Concepedia

TLDR

Video frame interpolation that combines frame‑ and event‑based cameras outperforms traditional image‑only methods, yet existing approaches struggle with brittle image‑level fusion, temporally inconsistent motion estimation, low‑contrast event sparsity, and have only been evaluated on planar, far‑away scenes. This study aims to overcome these limitations by introducing multi‑scale feature‑level fusion and a one‑shot nonlinear inter‑frame motion model that can be efficiently sampled for image warping from events and images. The authors collect the first large‑scale dataset of over 100 challenging scenes with depth variations using a beamsplitter‑based setup, and employ the proposed multi‑scale fusion and one‑shot motion estimation to perform interpolation.

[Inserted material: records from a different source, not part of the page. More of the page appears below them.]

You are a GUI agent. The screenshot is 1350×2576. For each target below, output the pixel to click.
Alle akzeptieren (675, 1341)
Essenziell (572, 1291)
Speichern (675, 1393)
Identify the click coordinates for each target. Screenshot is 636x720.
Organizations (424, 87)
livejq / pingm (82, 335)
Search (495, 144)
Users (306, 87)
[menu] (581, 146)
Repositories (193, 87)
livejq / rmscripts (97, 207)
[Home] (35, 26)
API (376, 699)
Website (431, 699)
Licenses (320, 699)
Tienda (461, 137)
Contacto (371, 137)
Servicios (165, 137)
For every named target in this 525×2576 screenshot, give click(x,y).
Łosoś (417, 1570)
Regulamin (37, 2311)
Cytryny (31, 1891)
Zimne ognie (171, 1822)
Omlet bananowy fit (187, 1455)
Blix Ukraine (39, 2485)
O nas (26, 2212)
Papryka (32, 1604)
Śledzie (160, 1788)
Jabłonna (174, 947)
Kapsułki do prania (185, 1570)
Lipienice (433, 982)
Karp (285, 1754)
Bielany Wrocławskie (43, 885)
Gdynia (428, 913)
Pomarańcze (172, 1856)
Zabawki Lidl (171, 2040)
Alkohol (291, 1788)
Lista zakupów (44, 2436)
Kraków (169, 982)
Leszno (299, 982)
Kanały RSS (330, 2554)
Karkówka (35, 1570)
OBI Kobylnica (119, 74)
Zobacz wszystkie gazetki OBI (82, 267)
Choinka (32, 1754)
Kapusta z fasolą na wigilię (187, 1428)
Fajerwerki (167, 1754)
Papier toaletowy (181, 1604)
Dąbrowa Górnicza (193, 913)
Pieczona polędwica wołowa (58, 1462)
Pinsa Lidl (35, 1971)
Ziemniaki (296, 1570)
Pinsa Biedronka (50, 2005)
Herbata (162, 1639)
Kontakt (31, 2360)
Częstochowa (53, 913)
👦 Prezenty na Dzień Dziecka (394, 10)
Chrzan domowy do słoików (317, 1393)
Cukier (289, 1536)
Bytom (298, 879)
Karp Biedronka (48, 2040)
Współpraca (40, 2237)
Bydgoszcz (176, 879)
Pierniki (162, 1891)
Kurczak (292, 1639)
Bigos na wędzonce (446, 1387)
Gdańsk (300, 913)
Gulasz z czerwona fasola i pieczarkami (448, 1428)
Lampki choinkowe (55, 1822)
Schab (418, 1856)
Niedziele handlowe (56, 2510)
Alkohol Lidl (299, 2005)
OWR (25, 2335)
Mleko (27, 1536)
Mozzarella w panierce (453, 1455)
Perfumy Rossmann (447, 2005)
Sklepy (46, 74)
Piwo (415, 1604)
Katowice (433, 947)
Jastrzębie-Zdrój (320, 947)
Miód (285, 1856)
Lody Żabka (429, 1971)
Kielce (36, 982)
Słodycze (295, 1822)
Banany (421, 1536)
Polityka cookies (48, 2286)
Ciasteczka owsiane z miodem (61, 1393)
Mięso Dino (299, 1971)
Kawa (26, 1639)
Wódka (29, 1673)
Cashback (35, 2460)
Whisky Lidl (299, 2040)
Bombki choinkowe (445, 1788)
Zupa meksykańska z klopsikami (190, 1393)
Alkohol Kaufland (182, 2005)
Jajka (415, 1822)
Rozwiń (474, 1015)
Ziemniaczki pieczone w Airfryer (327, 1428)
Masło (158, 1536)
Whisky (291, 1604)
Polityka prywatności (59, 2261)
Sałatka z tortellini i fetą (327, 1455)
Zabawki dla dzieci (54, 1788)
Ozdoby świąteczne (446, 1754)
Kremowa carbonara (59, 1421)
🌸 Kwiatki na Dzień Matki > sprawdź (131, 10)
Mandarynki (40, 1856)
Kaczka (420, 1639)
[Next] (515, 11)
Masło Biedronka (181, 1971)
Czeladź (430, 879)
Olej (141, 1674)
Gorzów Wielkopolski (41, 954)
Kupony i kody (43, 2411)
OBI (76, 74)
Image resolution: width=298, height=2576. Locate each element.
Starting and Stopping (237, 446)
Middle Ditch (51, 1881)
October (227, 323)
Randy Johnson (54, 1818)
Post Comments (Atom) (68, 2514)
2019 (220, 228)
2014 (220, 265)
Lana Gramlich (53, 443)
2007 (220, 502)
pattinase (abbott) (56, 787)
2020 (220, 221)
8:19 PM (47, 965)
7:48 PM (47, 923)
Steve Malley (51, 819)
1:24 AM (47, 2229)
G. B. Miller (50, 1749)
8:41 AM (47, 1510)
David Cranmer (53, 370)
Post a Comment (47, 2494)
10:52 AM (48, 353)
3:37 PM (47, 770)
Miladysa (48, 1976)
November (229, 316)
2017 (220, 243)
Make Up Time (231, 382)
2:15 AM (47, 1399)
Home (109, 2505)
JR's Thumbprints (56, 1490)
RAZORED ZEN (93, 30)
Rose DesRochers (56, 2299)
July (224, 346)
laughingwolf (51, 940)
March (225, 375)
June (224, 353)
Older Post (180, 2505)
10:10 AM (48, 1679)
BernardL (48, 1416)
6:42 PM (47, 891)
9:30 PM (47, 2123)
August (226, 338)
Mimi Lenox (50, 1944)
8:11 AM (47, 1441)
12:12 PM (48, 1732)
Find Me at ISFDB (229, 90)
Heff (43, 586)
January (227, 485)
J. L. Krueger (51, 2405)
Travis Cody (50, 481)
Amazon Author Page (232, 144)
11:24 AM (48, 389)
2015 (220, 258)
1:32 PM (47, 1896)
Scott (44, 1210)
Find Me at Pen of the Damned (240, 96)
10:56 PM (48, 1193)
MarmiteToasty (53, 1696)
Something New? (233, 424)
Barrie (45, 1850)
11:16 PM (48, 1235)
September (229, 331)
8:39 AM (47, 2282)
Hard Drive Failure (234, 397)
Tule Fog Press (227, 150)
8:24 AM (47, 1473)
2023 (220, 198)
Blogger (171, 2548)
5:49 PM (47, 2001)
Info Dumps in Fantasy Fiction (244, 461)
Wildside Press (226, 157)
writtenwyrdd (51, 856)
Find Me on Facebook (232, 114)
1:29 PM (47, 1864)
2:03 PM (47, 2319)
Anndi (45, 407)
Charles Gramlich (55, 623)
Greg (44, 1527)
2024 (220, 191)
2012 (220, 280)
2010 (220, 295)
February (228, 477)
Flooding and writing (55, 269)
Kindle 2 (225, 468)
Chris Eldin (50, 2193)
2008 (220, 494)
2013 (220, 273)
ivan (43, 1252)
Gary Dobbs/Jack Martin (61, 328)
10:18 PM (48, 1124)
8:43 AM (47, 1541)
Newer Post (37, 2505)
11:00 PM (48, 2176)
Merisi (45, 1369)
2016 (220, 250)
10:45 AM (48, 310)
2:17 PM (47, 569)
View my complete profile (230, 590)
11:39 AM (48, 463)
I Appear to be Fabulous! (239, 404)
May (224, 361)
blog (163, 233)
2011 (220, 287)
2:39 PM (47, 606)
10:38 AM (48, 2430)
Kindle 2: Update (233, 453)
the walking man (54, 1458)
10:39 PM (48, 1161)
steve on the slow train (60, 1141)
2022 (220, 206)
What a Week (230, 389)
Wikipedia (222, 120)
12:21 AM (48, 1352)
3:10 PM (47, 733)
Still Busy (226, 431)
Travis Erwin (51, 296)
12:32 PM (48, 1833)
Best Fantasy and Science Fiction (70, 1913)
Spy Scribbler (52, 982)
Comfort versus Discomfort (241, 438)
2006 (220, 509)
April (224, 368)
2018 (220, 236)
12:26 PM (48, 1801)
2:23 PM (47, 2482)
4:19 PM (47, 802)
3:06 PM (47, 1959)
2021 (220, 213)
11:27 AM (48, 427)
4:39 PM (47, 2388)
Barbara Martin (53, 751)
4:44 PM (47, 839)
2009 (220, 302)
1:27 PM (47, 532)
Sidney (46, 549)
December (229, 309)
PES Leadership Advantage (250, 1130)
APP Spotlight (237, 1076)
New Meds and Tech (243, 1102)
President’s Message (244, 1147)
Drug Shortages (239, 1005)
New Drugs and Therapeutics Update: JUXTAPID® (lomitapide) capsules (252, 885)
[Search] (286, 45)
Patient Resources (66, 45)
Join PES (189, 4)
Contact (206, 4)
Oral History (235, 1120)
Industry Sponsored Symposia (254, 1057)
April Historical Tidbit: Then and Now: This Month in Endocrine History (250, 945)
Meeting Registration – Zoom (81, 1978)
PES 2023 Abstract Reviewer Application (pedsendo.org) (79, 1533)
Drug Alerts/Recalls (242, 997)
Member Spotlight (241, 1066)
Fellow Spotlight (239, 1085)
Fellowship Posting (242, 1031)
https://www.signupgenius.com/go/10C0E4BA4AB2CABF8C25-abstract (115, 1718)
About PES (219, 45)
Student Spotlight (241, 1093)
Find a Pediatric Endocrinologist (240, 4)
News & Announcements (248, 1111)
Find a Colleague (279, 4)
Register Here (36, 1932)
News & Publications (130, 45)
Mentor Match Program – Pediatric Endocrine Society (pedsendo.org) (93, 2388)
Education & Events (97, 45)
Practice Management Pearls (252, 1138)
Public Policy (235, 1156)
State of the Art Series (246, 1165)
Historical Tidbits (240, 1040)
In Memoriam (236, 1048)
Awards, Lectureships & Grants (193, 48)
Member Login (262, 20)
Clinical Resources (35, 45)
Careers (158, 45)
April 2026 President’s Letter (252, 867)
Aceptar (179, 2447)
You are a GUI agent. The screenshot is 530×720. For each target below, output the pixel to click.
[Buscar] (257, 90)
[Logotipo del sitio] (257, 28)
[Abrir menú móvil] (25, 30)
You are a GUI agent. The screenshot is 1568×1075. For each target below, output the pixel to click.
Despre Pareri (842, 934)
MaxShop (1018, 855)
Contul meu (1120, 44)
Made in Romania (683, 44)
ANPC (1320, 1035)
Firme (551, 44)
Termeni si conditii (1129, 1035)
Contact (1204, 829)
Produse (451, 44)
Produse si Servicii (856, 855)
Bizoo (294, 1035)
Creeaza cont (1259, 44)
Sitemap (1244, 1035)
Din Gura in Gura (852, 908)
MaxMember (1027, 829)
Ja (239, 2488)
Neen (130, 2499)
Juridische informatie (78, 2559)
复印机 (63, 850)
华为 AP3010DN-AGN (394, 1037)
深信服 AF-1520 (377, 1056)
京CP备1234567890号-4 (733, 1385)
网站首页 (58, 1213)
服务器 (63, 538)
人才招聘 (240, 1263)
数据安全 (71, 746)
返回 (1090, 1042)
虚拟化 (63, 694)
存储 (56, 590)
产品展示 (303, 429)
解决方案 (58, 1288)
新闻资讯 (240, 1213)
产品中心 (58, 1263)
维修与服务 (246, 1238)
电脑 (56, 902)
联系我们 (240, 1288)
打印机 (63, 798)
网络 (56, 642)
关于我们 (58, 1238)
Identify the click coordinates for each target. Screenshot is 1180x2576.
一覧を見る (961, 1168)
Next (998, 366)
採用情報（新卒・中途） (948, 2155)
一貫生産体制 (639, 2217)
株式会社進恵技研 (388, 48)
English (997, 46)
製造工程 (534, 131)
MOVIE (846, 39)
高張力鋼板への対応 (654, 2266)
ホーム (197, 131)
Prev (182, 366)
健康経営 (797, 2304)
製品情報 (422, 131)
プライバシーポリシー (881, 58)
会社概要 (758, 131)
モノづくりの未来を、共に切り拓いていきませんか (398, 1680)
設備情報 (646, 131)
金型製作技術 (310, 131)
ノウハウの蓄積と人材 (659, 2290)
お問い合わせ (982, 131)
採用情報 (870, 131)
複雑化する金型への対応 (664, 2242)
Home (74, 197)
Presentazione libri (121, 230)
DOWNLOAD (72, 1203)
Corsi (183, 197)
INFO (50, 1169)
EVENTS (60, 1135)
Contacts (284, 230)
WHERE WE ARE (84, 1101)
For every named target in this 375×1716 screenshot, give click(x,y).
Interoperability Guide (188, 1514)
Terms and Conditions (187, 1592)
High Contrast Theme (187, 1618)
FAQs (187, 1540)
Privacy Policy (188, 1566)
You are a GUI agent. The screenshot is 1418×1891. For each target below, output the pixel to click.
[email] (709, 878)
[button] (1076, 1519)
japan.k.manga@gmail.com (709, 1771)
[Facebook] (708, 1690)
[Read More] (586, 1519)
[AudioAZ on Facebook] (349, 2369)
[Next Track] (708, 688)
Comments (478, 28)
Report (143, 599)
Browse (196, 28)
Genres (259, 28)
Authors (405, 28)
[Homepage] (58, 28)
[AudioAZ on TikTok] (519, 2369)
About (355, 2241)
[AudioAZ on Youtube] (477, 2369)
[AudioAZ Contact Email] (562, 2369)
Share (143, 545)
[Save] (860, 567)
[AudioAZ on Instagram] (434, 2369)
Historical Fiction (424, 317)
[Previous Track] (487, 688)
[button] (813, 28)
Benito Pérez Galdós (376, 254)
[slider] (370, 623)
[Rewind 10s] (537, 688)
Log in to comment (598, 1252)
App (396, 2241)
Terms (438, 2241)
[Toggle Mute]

The method achieves up to 0.2 dB higher PSNR and 15 % better LPIPS scores compared to prior techniques.

Abstract

Recently, video frame interpolation using a combination of frame- and event-based cameras has surpassed traditional image-based methods both in terms of performance and memory efficiency. However, current methods still suffer from (i) brittle image-level fusion of complementary interpolation results, that fails in the presence of artifacts in the fused image, (ii) potentially temporally inconsistent and inefficient motion estimation procedures, that run for every inserted frame and (iii) low contrast regions that do not trigger events, and thus cause events-only motion estimation to generate artifacts. Moreover, previous methods were only tested on datasets consisting of planar and far-away scenes, which do not capture the full complexity of the real world. In this work, we address the above problems by introducing multi-scale feature-level fusion and computing one-shot non-linear inter-frame motion-which can be efficiently sampled for image warping-from events and images. We also collect the first large-scale events and frames dataset consisting of more than 100 challenging scenes with depth variations, captured with a new experimental setup based on a beamsplitter. We show that our method improves the reconstruction quality by up to 0.2 dB in terms of PSNR and up to 15% in LPIPS score.